As significant as these two points are, Manning's greatest contribution is her insistence on connecting military, political, and social history. Those connections are something historians often talk about but rarely attend to. We frankly don't need another history of the Battle of Bull Run that focuses solely on the minutiae of military maneuvering, and, great storyteller though he was, we don't need another Shelby Foote. We need more Chandra Mannings, historians who understand that the best military history—whether the subject be the Civil War or "Operation Iraqi Freedom"—is always the history of ideology, too.

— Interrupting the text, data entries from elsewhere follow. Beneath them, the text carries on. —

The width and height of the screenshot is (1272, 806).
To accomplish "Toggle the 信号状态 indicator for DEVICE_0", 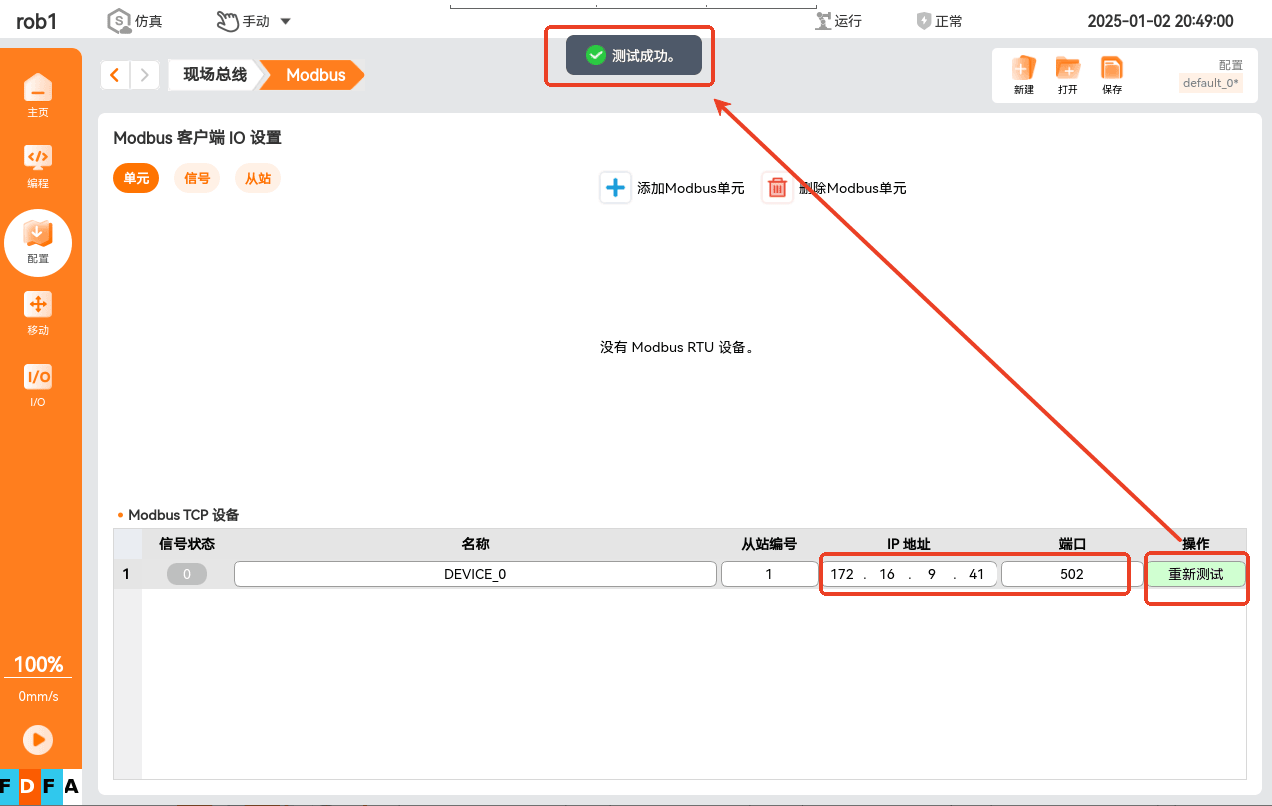I will tap(187, 574).
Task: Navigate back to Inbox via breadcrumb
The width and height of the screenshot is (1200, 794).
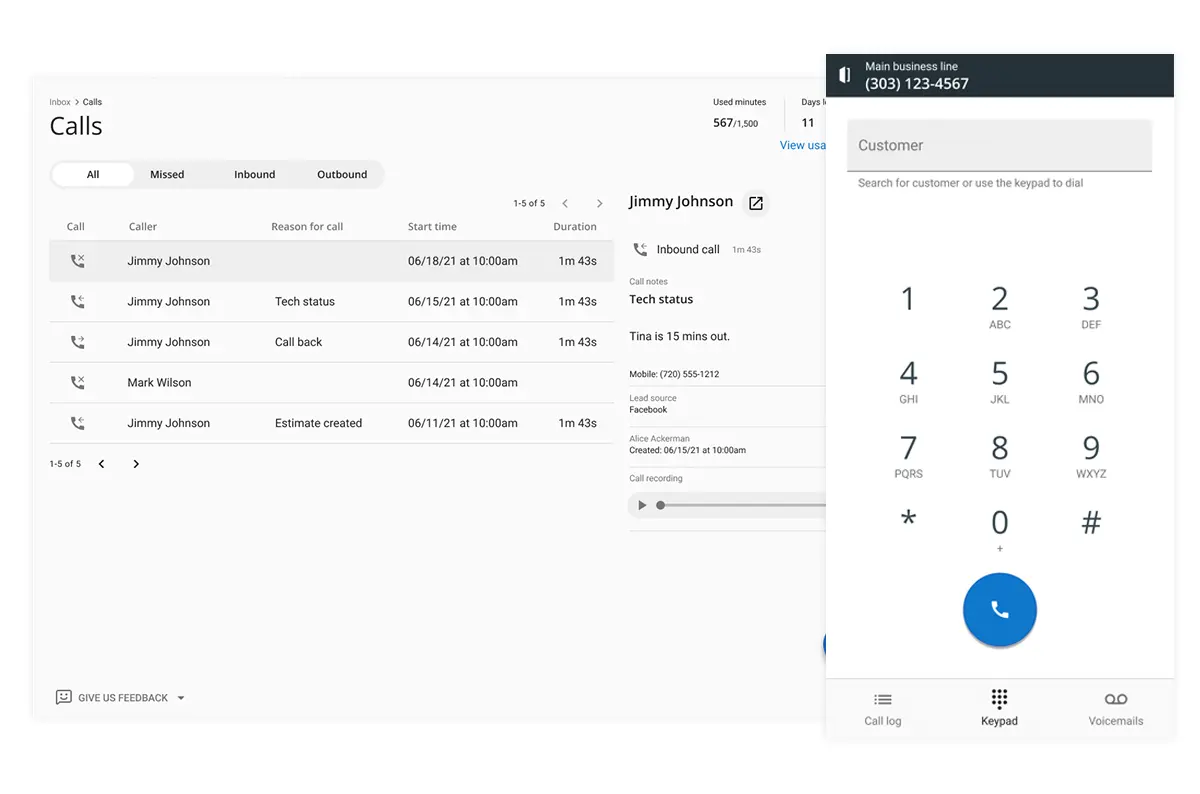Action: (x=59, y=101)
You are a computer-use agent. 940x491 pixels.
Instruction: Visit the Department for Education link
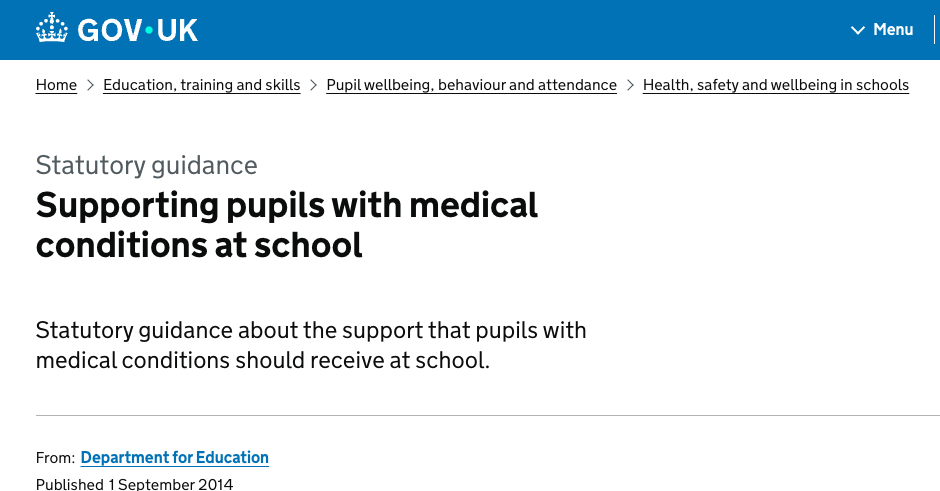pos(174,457)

Despite Manning's exhaustive research—she seems to have read, and made good use of, nearly every primary and secondary source plausibly connected to her topic—she neglects to grapple with, or even cite, Stephen Hahn's seminal 1983 study The Roots of Southern Populism. There, Hahn shows that yeomen fought a war for slavery because, even though they didn't own slaves themselves, the system of slavery safeguarded yeomen's "communal, prebourgeois" society, and in general protected yeomen from the hardships of capitalist social relations. Hahn's is a much more precise and persuasive argument than Manning's more generalized assertions that white Southern yeomen were drawn into the war because slavery "undergirded white Southerners' convictions of their own superior moral orthodoxy," helped yeomen feel manly, and was tied in with their "unobstructed pursuit of material prosperity." Still, such nitpicking aside, What This Cruel War Was Over establishes Manning as one of the most significant Civil War historians of the next generation.

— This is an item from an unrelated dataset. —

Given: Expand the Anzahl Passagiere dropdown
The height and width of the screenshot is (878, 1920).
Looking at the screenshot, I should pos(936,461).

The Civil War changed virtually every aspect of American society, from religion to gender roles. Drew Gilpin Faust, president of and Lincoln Professor of History at Harvard University, has devoted her new book to exploring how the war changed American death. In the Civil War, over 2 percent of the nation's population died—which, as Faust points out, was roughly equivalent to the entire state of Maine being killed, or twice the population of Vermont. The Victorian choreography of "the good death" was inadequate for dealing with the mind-boggling numbers, the stench, the mangled corpses of men too young to die. Americans had to overhaul their notions of what death could and should look like, and even what kind of God could be said to be present—or absent—during such death.
Many of the concrete changes in American dying that Faust documents involve the government's role in military death; indeed, it was the Civil War that created governmental responsibilities that we now take for granted, such as next-of-kin notification, which neither the Union nor the Confederacy viewed as their job in 1861. At the outset of the war, the Union had no organized method for burying, or even identifying, dead soldiers. That began to change with the 1862 passage of a law giving the president power to purchase land for a national cemetery for soldiers; cemeteries were established at Chattanooga, Stones River, Knoxville, Antietam, and, of course, Gettysburg.